> **Work to complete**: Copy the extracted records word for word, from the very beginning through the line that contains "Looking at the".

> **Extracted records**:

..........

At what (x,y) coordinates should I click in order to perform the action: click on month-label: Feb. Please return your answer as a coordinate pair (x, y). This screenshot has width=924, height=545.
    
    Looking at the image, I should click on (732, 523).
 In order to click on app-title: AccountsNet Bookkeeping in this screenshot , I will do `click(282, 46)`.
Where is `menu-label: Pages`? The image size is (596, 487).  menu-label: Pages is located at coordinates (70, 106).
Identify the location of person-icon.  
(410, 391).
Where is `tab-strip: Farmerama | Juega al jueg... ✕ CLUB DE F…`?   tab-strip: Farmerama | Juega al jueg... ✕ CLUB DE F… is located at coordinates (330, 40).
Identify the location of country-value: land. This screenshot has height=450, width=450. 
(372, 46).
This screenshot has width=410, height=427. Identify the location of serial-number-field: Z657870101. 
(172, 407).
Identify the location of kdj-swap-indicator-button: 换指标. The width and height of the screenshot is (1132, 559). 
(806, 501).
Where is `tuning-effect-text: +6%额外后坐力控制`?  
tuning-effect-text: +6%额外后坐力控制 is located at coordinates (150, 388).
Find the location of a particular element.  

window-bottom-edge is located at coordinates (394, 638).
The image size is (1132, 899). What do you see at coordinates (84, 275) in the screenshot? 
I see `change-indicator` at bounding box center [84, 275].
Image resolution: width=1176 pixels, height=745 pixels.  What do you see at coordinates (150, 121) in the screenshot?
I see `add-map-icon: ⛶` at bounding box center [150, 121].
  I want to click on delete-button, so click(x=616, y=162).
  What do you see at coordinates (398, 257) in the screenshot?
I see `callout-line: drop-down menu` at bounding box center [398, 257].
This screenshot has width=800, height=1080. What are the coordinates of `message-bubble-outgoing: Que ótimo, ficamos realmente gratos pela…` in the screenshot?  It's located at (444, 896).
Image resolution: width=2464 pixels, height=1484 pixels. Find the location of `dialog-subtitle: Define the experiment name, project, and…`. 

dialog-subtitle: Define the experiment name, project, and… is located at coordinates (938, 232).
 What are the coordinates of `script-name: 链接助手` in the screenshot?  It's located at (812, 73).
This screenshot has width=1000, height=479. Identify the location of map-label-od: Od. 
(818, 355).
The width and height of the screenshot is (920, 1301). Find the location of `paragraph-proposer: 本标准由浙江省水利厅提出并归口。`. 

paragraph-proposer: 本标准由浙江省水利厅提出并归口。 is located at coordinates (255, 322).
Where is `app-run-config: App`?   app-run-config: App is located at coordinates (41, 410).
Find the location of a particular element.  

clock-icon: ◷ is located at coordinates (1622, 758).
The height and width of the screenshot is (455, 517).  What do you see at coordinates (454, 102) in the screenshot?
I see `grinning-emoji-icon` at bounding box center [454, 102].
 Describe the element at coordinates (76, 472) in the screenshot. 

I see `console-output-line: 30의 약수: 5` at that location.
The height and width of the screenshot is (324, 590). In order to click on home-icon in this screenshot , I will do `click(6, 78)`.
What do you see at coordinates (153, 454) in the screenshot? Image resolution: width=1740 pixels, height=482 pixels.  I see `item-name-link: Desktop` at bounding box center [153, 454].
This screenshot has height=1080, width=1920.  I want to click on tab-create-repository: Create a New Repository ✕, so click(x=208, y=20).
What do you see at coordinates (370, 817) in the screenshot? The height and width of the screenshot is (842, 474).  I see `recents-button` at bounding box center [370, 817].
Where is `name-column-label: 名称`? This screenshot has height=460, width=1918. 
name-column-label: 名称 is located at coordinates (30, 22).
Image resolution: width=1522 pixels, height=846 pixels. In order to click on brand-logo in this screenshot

..........

> **Answer to the exercise**:
At what (x,y) coordinates should I click in order to perform the action: click on month-label: Feb. Please return your answer as a coordinate pair (x, y). This screenshot has width=924, height=545.
    
    Looking at the image, I should click on (732, 523).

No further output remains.